→ **Try it**: Transcribe the full listing word for word, leaving nothing out.

→ **Dataset content**:
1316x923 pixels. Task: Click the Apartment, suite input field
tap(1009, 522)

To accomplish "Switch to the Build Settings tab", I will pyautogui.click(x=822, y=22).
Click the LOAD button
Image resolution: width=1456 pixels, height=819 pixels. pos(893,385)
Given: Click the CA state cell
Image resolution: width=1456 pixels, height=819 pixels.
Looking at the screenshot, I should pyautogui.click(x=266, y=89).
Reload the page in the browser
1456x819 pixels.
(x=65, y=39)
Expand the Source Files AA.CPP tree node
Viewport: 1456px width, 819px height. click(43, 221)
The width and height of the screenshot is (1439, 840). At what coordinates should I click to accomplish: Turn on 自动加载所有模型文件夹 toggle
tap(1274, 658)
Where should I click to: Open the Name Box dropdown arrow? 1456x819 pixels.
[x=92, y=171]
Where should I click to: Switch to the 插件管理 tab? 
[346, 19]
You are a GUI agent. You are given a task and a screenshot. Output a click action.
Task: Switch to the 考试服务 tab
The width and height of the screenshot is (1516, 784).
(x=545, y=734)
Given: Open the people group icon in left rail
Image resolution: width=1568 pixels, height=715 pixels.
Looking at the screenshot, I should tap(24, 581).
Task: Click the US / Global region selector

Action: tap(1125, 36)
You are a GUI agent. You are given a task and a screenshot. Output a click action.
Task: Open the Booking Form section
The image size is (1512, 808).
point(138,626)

→ **Response to this task**:
1316x923 pixels. Task: Click the Apartment, suite input field
tap(1009, 522)

To accomplish "Switch to the Build Settings tab", I will pyautogui.click(x=822, y=22).
Click the LOAD button
Image resolution: width=1456 pixels, height=819 pixels. pos(893,385)
Given: Click the CA state cell
Image resolution: width=1456 pixels, height=819 pixels.
Looking at the screenshot, I should pyautogui.click(x=266, y=89).
Reload the page in the browser
1456x819 pixels.
(x=65, y=39)
Expand the Source Files AA.CPP tree node
Viewport: 1456px width, 819px height. click(43, 221)
The width and height of the screenshot is (1439, 840). At what coordinates should I click to accomplish: Turn on 自动加载所有模型文件夹 toggle
tap(1274, 658)
Where should I click to: Open the Name Box dropdown arrow? 1456x819 pixels.
[x=92, y=171]
Where should I click to: Switch to the 插件管理 tab? 
[346, 19]
You are a GUI agent. You are given a task and a screenshot. Output a click action.
Task: Switch to the 考试服务 tab
The width and height of the screenshot is (1516, 784).
(x=545, y=734)
Given: Open the people group icon in left rail
Image resolution: width=1568 pixels, height=715 pixels.
Looking at the screenshot, I should tap(24, 581).
Task: Click the US / Global region selector

Action: tap(1125, 36)
You are a GUI agent. You are given a task and a screenshot. Output a click action.
Task: Open the Booking Form section
The image size is (1512, 808).
point(138,626)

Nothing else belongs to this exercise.